In the pyanote/voice-activity-detection

# 1. visit hf.co/pyannote/segmentation and accept user conditions
# 2. visit hf.co/settings/tokens to create an access token
# 3. instantiate pretrained voice activity detection pipeline

from pyannote.audio import Pipeline
pipeline = Pipeline.from_pretrained("pyannote/voice-activity-detection",
                                    use_auth_token="ACCESS_TOKEN_GOES_HERE")
output = pipeline("audio.wav")

for speech in output.get_timeline().support():
    # active speech between speech.start and speech.end
    ...

I've tested these two methods and got different results.

Could you please tell the reason why?

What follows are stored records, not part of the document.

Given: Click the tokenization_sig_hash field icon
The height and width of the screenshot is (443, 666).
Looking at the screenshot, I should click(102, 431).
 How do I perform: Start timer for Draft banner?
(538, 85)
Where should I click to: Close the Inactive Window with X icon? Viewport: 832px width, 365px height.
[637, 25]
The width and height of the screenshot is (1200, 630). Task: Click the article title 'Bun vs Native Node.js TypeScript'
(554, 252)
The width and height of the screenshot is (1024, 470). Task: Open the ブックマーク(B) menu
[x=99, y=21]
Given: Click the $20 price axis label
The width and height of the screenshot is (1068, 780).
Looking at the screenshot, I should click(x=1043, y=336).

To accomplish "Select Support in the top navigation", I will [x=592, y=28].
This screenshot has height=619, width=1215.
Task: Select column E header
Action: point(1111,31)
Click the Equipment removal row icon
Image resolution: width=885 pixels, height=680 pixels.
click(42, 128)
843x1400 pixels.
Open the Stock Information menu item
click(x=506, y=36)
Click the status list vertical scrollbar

Are they using the same vad models ?

Thank you

github-actions[bot] commented 9 months ago

Thank you for your issue.You might want to check the FAQ if you haven't done so already.

Feel free to close this issue if you found an answer in the FAQ.

If your issue is a feature request, please read this first and update your request accordingly, if needed.

If your issue is a bug report, please provide a minimum reproducible example as a link to a self-contained Google Colab notebook containing everthing needed to reproduce the bug:

installation
data preparation
model download
etc.

Providing an MRE will increase your chance of getting an answer from the community (either maintainers or other power users).

Companies relying on pyannote.audio in production may contact me via email regarding:

paid scientific consulting around speaker diarization and speech processing in general;
custom models and tailored features (via the local tech transfer office).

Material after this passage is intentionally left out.